Thinktwig (text, instrument and various interpretations)
Text — see below
Instrument — Dimensions: 18 x 8 cm / Material: stainless steel / Year: 2002
Interpretations (Archive, Maps, Objects) — Dimensions: various /materials: mixed media / Year: 2002-2006
Thinktwig is an instrument. Like many sophisticat-ed tools (A.) and musical instruments (B.) it’s made of durable metal. On a long tube, one centimeter thick, multiple shorter tubes are placed at the same angle and at equal distances from each other in seemingly random directions. Both the short and long tubes are hollow and open at the ends, allowing air to move freely through the instrument.
A.
A trained technician performs measurements with the instrument. He tilts, turns, and moves the instrument, until two objects, images or words are located at its open ends. He writes down the length of the part of the instrument that covers the distance between the objects, images or words, and moves on to a new measurement.

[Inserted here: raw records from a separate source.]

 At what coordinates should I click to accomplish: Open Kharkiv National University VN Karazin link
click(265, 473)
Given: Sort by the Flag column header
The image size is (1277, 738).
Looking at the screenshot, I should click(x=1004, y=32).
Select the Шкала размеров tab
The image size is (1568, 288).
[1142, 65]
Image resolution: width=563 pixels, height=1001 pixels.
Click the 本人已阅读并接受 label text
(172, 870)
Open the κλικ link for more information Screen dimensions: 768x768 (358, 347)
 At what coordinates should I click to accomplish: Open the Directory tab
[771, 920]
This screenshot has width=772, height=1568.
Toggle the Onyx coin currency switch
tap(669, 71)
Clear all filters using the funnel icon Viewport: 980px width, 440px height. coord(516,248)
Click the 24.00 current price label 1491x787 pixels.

The silence during the measuring is replaced by the constant tapping of fingers on all open ends — a sound that finally stops as the technician slowly writes down the results of his calculations. He leans back, growls and murmurs, digging into his notebook again to find out what went wrong. Now the sounds of calculation and measurement start to resemble a spade repeatedly hitting the ground.
It seems as if the words, images, objects… were not placed on the hollow ends of the instrument, but appear to grow from small twigs. Twigs which lead back to branches, branches to a trunk, the trunk down to the roots. These twigs can be very fragile. Sometimes merely to pick a fruit at the end of a twig can crack it and break it in two, scattering the other fruits over the ground.
B.
A musician uses the instrument to create an endless soundscape. He cannot simply put his fingers, words, images or objects on the small tubes. He must first perforate each object, image or word to allow each extraneous sound wave to get in, and each internal sound wave to move out and to continue, perhaps slightly distorted, in various di-
rections, to enter new objects, images or words and so on…
The musician must handle the instrument very skillfully, curving one arm above and below the other to cover the right holes. When at last the sound moves through it, the small instrument seems no more than part of a much larger instrument; an instrument with an endless amount of tubes; an organism of which each object, image and word is its fruit and its root and yet neither. It has become a carpet of sound in which no single sound drowns out another. The final sound is incomprehensible to the ear but has a melancholic tone, evoking the image of a blackbird singing on a bending twig.